Exercise aim: Copy the entries word for word, from the first line through the line that contains "coord(1291,50)".

Entries supplied:
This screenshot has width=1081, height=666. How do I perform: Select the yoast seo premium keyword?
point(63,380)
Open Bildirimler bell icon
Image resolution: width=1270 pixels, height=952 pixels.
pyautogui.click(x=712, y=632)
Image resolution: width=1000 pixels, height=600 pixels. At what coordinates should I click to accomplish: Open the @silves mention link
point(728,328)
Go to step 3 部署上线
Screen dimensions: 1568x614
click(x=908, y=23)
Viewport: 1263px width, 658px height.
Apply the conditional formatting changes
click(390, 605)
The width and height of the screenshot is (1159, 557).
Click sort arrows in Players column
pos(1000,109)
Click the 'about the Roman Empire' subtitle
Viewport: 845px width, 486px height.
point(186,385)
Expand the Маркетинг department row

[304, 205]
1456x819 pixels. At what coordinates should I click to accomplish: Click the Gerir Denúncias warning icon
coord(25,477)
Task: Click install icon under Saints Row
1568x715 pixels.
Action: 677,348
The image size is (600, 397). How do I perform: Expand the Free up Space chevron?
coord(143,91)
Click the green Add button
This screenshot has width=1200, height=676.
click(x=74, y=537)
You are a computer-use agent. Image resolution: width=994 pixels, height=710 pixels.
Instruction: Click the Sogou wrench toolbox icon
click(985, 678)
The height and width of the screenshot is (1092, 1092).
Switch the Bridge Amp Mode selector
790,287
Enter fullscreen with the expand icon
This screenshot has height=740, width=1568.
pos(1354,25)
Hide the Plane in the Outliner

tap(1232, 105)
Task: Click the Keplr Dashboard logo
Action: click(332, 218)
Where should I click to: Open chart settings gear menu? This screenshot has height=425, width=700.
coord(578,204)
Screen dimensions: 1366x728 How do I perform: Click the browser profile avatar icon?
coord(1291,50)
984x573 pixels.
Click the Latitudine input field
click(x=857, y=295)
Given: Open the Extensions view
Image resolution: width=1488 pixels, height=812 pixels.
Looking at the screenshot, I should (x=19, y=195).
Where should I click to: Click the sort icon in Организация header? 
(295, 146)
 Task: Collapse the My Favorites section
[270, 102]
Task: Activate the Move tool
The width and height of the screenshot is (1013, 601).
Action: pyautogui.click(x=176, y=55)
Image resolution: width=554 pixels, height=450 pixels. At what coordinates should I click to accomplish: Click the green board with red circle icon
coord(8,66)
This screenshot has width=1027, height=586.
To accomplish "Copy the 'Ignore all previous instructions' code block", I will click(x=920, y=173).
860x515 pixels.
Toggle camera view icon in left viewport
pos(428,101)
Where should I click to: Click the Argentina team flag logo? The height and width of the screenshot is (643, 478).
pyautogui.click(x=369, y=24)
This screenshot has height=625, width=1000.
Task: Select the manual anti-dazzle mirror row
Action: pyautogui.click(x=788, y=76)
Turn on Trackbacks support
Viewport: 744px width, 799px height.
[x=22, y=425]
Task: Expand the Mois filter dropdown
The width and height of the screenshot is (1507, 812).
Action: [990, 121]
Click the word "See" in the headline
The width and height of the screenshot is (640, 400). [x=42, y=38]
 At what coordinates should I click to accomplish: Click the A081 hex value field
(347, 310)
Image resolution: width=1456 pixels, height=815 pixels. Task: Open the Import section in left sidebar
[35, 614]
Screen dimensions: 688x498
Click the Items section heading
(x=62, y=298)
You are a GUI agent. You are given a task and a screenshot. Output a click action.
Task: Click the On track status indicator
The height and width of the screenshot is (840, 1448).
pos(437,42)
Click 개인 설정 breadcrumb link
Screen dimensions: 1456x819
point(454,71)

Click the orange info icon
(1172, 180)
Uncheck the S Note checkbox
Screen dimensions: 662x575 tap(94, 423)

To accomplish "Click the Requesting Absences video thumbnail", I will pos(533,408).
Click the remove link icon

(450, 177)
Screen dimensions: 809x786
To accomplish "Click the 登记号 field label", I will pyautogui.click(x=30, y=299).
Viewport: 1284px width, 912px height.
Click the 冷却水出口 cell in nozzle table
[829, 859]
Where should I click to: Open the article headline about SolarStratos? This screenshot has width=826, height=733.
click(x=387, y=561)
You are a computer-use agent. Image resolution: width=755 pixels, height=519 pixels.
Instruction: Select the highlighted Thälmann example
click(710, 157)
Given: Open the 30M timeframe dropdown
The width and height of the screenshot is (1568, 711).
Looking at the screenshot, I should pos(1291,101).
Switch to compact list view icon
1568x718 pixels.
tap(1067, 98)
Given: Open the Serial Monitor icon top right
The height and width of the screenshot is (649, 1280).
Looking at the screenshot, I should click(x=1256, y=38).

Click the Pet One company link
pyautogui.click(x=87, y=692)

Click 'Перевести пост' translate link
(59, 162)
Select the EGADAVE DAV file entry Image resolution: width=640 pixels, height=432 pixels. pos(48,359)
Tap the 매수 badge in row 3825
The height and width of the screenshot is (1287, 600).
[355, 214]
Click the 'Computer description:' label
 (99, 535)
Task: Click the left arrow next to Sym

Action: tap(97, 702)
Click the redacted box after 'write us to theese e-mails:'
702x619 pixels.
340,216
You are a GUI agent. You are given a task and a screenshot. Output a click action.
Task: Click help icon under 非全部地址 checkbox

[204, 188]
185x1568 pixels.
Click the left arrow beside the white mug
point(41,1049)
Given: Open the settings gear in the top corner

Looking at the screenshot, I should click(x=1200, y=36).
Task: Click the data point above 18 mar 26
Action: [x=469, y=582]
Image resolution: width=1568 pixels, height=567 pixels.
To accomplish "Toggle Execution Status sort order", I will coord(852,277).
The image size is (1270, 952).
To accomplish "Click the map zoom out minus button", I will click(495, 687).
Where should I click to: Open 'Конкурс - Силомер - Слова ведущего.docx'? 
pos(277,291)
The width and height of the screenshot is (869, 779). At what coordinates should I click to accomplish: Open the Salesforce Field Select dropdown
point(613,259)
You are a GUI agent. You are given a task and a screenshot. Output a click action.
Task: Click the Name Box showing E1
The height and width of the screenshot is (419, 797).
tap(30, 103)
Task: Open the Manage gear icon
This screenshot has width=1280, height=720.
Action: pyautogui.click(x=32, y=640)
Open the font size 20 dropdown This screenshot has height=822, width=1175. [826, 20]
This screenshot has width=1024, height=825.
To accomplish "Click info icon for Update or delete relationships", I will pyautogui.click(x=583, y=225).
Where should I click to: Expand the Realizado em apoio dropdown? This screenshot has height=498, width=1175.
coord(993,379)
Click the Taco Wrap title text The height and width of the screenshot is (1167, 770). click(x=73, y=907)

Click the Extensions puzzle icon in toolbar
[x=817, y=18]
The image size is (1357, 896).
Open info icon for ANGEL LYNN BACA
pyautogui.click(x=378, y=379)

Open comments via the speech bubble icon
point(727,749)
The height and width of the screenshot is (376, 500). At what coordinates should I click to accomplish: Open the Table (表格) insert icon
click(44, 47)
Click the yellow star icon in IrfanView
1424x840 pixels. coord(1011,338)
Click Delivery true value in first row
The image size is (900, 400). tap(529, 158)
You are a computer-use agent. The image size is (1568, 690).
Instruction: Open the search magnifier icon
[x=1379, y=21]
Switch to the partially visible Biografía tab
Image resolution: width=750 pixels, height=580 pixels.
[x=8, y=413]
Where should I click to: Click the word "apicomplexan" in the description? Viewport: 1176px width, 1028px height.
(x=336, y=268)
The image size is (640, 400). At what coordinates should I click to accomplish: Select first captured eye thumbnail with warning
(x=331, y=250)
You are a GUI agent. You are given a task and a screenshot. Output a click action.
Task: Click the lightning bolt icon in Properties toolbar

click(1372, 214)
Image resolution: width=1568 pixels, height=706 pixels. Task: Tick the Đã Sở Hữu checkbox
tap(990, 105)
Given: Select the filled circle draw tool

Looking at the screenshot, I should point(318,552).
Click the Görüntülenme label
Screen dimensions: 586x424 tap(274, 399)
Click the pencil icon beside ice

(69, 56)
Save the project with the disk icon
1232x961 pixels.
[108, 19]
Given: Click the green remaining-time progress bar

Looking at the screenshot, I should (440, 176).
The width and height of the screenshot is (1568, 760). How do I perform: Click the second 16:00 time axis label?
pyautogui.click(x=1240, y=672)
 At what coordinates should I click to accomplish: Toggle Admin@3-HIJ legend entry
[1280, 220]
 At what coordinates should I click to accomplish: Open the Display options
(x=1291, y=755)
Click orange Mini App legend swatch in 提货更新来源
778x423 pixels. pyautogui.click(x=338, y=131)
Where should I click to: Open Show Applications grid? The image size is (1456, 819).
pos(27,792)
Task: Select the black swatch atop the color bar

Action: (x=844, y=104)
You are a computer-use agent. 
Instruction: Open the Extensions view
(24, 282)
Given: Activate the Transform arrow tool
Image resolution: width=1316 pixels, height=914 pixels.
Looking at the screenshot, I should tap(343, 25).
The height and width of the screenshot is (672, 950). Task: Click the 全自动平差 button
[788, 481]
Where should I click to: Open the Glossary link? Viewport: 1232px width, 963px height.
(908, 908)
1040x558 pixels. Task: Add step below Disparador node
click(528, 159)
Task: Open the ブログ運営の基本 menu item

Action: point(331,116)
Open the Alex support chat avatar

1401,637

Response:
This screenshot has width=1081, height=666. How do I perform: Select the yoast seo premium keyword?
point(63,380)
Open Bildirimler bell icon
Image resolution: width=1270 pixels, height=952 pixels.
pyautogui.click(x=712, y=632)
Image resolution: width=1000 pixels, height=600 pixels. At what coordinates should I click to accomplish: Open the @silves mention link
point(728,328)
Go to step 3 部署上线
Screen dimensions: 1568x614
click(x=908, y=23)
Viewport: 1263px width, 658px height.
Apply the conditional formatting changes
click(390, 605)
The width and height of the screenshot is (1159, 557).
Click sort arrows in Players column
pos(1000,109)
Click the 'about the Roman Empire' subtitle
Viewport: 845px width, 486px height.
point(186,385)
Expand the Маркетинг department row

[304, 205]
1456x819 pixels. At what coordinates should I click to accomplish: Click the Gerir Denúncias warning icon
coord(25,477)
Task: Click install icon under Saints Row
1568x715 pixels.
Action: 677,348
The image size is (600, 397). How do I perform: Expand the Free up Space chevron?
coord(143,91)
Click the green Add button
This screenshot has width=1200, height=676.
click(x=74, y=537)
You are a computer-use agent. Image resolution: width=994 pixels, height=710 pixels.
Instruction: Click the Sogou wrench toolbox icon
click(985, 678)
The height and width of the screenshot is (1092, 1092).
Switch the Bridge Amp Mode selector
790,287
Enter fullscreen with the expand icon
This screenshot has height=740, width=1568.
pos(1354,25)
Hide the Plane in the Outliner

tap(1232, 105)
Task: Click the Keplr Dashboard logo
Action: click(332, 218)
Where should I click to: Open chart settings gear menu? This screenshot has height=425, width=700.
coord(578,204)
Screen dimensions: 1366x728 How do I perform: Click the browser profile avatar icon?
coord(1291,50)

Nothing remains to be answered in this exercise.